When starting a new job as a Head position, the first week is always an important milestone. It’s not just about the impact you set out to make but firstly, it’s crucial for your colleagues to embrace your attitude and also take on board your design processes in order to progress. Here are a few considerations and objectives that I believe to be useful.
I spent 30/45 mins with each designer and asked them a series of questions in order to have a deeper understanding about both the general and personal feelings within in the team. I observed their perspectives about their future to understand how I can best facilitate these goals.
1. How can I help you to do your job better?
2. What do you think is working/not working in the design team?
3. As a designer, how do you see your future/what are your long term goals?
4. Are you facing any particular issues to reach those goals?
By taking detailed notes, I was able to see some patterns forming between the answers of different colleagues. Building upon the results from the initial one to ones, I’ve generated some ideas on moving forwards.
The four axes I decided to use are:
- The designer
- The Team
- The Design Team within the company
- The Design Team outside of the company.
✏️ The Designer
Structured Design Reviews
Providing support to designers individually during streams of work is important and providing structured design reviews in order to make them grow is fundamental. Also, the time needed for the design review needs to be taken seriously and requires context to seriously help designers to improve their outputs. I often noticed I was dedicating a few minutes providing answers from one meeting to another one and found out that it was generating processes of which I wasn’t aware.
Development Matrix
Having climbed the ladder from a junior designer, I know how frustrating it can be asking for money, getting recognised and gaining the job titles you think to deserve. Seeing this point from a current perspective, I know also how complicated it be for a company to manage all of that simultaneously.
By building and implementing a Development Matrix it enables one to view a designers growth of skills, salary and responsibilities within the company.
👨👩👧👦 The Team
Daily Standup
Its essential when the design team is working in parallel and I’ve implemented a daily touchpoint to share what people are doing. By staying connected on a daily basis, together, designers are stronger and contain a greater knowledge in solving design issues rather than individually.
Weekly Team Meeting
A fun way to end the week by sharing some knowledge and building culture.
Biweekly One-to-One
Especially when starting something new, having a biweekly 1:1 is useful to build trust and to understand certain dynamics in the team and some personal expectations.
Quarterly team event
To have a bit of fun together outside work every four months without impacting the outside life of the team too much. 🎉
🤝 The Design Team Within The Company
Unless you are working in a company where the members all come from a solid design background, you will easily find out how different the perspective can be of people who may have never worked within the UX industry.
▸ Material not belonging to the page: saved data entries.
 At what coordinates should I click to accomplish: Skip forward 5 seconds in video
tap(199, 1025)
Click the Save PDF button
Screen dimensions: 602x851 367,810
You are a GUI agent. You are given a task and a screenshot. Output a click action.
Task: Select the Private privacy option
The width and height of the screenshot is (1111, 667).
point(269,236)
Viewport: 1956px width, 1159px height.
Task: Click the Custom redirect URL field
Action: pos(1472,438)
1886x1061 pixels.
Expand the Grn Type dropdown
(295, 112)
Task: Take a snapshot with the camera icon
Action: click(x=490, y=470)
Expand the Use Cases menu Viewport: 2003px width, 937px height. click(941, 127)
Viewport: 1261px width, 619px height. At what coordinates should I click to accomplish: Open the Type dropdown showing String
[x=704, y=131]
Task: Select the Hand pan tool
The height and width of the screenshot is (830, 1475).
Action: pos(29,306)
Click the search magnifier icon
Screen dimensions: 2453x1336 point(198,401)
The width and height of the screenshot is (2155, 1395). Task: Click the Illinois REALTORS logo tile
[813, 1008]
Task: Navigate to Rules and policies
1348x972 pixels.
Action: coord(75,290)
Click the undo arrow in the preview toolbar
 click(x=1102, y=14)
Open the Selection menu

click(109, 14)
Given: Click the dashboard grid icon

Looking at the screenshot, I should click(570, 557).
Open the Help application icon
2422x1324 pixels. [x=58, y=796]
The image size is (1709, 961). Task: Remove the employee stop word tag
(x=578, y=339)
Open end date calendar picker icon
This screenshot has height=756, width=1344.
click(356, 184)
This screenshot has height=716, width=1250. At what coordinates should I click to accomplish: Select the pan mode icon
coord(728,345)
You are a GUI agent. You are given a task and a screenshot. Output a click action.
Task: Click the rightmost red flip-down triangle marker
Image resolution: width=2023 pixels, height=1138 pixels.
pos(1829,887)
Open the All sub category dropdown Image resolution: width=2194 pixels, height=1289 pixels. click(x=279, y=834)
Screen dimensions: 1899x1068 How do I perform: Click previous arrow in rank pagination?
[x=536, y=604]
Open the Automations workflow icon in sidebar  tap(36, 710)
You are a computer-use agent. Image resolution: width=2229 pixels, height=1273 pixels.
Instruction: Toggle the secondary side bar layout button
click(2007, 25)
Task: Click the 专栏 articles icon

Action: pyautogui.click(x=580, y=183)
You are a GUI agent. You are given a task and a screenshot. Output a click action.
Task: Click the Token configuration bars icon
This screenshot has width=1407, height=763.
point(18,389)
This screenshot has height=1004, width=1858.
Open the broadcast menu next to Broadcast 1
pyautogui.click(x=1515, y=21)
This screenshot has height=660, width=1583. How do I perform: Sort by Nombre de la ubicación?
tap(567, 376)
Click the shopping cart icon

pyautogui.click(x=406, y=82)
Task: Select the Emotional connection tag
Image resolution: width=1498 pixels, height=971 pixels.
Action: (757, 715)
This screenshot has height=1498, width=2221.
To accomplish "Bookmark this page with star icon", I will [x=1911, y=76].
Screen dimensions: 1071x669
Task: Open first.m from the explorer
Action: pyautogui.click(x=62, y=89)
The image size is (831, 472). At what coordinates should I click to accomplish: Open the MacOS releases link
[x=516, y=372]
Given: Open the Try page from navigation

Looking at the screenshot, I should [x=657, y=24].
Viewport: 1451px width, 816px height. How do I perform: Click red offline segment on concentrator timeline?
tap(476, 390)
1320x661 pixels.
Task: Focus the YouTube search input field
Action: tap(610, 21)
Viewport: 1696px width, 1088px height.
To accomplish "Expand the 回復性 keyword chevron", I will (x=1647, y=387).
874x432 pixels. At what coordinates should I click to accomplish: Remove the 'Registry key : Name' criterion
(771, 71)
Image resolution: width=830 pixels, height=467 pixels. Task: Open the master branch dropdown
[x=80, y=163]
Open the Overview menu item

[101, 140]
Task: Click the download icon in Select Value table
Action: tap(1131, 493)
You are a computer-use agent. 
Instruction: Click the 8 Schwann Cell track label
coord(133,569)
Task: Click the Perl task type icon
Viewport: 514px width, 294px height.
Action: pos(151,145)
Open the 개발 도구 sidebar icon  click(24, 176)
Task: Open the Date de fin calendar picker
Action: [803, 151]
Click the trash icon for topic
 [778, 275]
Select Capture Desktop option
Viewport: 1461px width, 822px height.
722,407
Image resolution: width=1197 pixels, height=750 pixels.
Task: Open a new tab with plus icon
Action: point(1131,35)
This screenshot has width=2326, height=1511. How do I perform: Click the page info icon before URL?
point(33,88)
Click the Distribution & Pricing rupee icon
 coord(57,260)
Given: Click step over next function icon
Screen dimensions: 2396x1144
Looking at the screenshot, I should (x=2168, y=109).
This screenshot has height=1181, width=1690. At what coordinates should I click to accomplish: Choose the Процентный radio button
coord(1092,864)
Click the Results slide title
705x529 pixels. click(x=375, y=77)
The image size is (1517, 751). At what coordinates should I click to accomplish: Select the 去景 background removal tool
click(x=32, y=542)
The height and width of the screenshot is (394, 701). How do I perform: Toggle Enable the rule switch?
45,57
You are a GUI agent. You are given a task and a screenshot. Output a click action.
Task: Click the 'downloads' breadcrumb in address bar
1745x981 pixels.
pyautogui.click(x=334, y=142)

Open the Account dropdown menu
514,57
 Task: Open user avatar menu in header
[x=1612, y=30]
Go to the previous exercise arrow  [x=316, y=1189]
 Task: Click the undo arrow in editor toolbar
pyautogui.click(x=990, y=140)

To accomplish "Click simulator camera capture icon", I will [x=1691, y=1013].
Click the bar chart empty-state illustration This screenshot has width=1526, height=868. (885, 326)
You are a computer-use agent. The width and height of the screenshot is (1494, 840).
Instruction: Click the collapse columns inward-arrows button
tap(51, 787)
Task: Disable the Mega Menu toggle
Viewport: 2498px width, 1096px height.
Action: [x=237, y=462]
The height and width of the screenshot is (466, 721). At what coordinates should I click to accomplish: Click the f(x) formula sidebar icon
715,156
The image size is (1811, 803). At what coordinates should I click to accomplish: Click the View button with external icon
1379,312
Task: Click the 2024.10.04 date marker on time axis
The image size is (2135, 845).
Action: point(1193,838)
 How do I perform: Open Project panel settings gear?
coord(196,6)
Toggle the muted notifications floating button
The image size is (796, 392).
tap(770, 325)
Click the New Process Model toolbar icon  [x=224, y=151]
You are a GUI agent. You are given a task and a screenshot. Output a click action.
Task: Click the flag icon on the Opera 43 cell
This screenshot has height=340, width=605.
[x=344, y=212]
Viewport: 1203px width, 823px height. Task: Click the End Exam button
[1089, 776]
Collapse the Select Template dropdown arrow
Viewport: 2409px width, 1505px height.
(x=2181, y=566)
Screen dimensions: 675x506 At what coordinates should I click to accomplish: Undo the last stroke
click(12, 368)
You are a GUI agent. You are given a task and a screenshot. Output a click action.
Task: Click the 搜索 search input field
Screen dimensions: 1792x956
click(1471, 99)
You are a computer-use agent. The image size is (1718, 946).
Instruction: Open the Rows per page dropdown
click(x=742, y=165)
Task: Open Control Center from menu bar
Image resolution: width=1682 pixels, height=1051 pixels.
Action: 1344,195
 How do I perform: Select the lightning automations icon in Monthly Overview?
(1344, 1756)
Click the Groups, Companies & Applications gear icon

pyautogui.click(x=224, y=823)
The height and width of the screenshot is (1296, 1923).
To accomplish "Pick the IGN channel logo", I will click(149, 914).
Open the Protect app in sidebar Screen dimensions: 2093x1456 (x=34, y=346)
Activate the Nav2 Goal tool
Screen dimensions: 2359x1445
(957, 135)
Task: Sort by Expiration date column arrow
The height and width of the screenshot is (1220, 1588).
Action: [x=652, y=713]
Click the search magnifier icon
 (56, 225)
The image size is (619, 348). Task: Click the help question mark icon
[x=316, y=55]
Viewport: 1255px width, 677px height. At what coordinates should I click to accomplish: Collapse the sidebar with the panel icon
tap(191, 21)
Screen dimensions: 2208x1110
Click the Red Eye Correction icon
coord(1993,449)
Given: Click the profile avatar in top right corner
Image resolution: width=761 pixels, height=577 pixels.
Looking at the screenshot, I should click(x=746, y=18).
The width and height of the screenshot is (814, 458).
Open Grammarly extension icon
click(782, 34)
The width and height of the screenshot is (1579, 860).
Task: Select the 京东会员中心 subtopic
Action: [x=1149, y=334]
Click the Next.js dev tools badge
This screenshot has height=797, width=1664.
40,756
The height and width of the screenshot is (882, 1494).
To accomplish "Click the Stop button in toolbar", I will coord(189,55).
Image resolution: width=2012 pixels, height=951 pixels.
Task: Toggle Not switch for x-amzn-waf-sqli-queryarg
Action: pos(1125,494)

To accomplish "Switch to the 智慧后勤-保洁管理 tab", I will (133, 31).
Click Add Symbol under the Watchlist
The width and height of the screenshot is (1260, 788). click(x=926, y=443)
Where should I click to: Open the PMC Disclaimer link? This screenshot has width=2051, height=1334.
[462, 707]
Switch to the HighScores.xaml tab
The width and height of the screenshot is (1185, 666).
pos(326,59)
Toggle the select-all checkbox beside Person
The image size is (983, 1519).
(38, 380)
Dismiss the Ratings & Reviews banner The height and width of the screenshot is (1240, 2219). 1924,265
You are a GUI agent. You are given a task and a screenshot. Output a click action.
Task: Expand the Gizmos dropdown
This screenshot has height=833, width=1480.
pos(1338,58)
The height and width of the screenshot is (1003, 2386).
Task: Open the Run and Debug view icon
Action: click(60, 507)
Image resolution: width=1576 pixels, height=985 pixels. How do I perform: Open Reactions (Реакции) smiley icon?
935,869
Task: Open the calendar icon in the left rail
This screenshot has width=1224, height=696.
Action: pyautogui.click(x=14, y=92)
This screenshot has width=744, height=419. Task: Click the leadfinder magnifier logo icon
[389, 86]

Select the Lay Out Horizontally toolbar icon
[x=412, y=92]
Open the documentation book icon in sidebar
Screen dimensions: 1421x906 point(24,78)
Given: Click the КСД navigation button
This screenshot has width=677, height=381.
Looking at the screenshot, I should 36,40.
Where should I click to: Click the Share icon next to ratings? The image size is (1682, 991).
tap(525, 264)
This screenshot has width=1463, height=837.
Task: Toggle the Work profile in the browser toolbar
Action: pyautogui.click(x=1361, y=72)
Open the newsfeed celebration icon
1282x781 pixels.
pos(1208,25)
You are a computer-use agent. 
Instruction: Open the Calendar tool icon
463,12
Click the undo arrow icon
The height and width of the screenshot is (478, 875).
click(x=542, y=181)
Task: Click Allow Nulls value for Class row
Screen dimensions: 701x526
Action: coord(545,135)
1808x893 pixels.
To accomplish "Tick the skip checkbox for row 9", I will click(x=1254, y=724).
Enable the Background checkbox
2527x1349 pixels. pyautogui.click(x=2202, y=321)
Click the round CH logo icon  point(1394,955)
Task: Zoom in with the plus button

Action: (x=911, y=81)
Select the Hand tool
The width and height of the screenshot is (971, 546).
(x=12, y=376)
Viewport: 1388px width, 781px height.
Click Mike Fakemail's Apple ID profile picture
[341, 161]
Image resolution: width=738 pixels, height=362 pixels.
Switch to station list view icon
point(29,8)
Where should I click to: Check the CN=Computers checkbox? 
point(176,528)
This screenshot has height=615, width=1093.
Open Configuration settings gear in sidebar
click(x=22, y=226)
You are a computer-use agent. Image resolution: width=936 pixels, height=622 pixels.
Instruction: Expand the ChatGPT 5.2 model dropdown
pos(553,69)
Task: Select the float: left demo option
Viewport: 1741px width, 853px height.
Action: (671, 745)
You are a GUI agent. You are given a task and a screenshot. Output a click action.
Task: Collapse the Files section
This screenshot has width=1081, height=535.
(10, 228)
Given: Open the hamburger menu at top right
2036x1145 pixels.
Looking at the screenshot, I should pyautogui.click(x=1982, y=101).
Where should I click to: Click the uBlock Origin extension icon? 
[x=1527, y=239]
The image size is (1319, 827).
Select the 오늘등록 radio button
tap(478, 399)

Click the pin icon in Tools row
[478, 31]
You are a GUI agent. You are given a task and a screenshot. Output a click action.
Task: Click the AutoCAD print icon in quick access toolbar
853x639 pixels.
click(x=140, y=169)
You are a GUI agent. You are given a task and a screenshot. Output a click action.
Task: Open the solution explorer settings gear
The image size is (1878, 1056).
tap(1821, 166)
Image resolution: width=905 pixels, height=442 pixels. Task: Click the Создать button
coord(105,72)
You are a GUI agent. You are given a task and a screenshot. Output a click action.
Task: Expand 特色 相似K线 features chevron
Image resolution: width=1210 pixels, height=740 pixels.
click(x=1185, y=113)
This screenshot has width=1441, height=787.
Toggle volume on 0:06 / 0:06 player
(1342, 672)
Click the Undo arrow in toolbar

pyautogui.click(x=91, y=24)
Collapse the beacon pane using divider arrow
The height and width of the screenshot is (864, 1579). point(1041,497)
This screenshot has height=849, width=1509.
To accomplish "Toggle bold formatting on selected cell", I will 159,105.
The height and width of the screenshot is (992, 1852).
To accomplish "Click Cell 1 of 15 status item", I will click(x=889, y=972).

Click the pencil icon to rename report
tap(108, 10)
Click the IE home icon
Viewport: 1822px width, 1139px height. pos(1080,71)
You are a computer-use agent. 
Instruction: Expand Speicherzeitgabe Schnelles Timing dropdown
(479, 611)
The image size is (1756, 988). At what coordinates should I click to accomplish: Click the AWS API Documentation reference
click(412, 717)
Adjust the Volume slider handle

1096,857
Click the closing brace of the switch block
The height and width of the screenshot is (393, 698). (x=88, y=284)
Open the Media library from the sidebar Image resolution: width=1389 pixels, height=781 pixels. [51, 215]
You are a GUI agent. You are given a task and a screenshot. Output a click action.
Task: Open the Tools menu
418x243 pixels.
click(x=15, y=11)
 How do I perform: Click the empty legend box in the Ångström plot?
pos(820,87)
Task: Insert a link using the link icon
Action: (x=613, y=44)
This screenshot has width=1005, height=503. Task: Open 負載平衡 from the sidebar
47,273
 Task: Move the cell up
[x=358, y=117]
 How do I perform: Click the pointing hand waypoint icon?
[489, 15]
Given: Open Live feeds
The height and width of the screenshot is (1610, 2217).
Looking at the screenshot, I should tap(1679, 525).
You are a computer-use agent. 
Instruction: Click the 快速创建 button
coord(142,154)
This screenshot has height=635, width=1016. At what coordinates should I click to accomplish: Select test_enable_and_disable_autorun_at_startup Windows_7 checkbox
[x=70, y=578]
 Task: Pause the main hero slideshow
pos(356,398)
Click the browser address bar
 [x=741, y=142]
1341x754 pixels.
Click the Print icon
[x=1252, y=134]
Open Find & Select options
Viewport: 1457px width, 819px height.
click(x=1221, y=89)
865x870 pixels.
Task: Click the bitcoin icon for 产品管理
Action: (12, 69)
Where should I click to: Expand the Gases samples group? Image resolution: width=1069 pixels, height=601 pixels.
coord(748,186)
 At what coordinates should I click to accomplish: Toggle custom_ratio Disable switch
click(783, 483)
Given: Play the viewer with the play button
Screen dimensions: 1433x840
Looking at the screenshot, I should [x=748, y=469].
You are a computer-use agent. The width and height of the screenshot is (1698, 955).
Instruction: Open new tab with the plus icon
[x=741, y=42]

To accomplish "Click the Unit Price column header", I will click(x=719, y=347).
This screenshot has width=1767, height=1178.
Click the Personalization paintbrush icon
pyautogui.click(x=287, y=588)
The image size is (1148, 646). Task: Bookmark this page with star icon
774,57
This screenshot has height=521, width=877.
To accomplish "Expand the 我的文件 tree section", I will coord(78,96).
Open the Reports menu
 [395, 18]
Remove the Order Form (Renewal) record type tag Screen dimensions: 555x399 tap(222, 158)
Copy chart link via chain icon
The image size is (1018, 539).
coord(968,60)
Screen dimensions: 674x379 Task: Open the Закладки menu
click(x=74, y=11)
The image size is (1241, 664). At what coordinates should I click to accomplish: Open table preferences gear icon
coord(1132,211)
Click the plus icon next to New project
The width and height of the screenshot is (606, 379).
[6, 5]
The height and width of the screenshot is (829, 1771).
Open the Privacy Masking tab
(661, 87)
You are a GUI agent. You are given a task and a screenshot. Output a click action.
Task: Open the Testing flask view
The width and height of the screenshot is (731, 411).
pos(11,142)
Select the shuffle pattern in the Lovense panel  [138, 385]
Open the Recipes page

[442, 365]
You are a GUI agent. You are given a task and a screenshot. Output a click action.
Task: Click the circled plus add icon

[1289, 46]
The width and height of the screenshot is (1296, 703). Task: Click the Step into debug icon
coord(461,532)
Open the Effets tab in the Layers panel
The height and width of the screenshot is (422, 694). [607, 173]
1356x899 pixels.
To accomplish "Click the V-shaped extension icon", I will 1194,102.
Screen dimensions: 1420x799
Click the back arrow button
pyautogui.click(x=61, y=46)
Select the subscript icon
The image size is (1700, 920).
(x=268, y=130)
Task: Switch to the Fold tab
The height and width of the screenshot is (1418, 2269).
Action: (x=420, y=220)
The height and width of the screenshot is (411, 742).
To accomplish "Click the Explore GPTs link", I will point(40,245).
By organising in a common area, an internal event where designers can speak is a useful resource to increase the overall awareness of the team and it also gives the individual designer the spot they deserve.
🕶️ The Design Team outside of the company
Recognition from the outside is something that has direct benefits for the company. However, It’s always hard understanding the quality of a design team based solely on a company’s online status. By having a respected design team, it helps to recruit and approach talent whilst improving the overall feeling within the team.
There are many ways to do this and all of them make sense:
- Writing articles on Medium
- Research about futuristic visions
- Speak in and hold Meetups
- Organise Hackathon
It’s also important to remember this requires quite an amount of time, and that time needs to be found constantly within the week. But, these tasks are in no way wasted and will repay you by saving effort and energy in other parts (like recruiting).
📝 Notes
Draw inspiration for and from the physical work space. The place you are going to spend a large proportion of your daily life. In there, you should be able to find unique ideas. This can be re-imagining an event room to organise something motivating, an empty/spare room envisioned into a UX Lab, an empty shelf — the beginnings of a small library or from just a suitcase a Sprint Toolbox Kit is born.